I’m applying transfer learning to the resnet50 from torchvision models, i.e. replaced the last fc layer with 2 neurons for binary classification problem. All other layers are frozen. I started training the network with learning rate 1e-2 and reducing it by a factor of 0.1 after 5 epochs if validation loss is not decreased. However, when the learning rate decreases from 1e-2 to 1e-3 for the first time, there is a suddent and very big increase in training accuracy (therefore decrease in the loss). Training accuracy jumps from around 54% to 96%. I attach the loss and accuracy plots. I use cross entropy loss. What might be the reason of this sudden big increase in the training accuracy?
Your initial learning rate might be too high. Lowering the learning rate might “start” the training.

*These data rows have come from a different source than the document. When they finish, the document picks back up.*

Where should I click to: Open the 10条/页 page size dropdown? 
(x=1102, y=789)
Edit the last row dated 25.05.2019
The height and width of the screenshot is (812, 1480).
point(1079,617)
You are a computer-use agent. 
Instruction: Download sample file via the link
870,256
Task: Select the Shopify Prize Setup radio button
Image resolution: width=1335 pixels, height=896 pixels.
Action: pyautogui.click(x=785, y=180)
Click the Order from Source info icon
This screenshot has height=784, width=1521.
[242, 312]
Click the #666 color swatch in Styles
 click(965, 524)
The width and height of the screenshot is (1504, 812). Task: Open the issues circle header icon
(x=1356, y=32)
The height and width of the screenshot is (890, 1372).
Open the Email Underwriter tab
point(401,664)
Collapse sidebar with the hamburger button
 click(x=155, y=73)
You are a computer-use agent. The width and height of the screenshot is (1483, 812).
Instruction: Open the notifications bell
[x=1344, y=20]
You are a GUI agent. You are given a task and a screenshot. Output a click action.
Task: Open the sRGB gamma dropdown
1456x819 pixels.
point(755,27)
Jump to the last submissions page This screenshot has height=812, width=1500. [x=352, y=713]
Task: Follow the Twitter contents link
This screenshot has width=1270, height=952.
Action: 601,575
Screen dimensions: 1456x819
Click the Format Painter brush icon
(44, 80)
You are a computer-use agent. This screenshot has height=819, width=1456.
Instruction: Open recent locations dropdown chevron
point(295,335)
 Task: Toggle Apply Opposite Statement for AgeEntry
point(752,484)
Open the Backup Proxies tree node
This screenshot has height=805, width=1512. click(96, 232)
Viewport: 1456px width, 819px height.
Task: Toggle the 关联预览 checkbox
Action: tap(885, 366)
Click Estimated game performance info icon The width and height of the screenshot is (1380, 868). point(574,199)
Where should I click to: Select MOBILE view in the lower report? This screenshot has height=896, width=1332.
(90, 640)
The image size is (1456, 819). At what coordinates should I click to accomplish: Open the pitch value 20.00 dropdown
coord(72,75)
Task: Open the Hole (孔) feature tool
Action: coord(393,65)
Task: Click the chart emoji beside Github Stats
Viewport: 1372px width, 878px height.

If your dataset is quite easy (based on the step size it seems you are using very few samples), the model might instantly overfit the training data.
Actually you’re right. My dataset size is not much. I suspected learning rate to be high, therefore started training with learning rate 1e-3. In that case the model doesn’t fully overfit (training accuracy doesn’t reach around 100%), meaning I didn’t observe such dramatic increases. However, validation accuracy also doesn’t increase accordingly. This is also overfit, I guess, because the model can convey what it seems to learn from training set to validation set.
What made me surprised is that after jumping around global minima with high learning rate, one epoch would be enough to reach almost 100%. It didn’t make sense to me. Thanks for your response.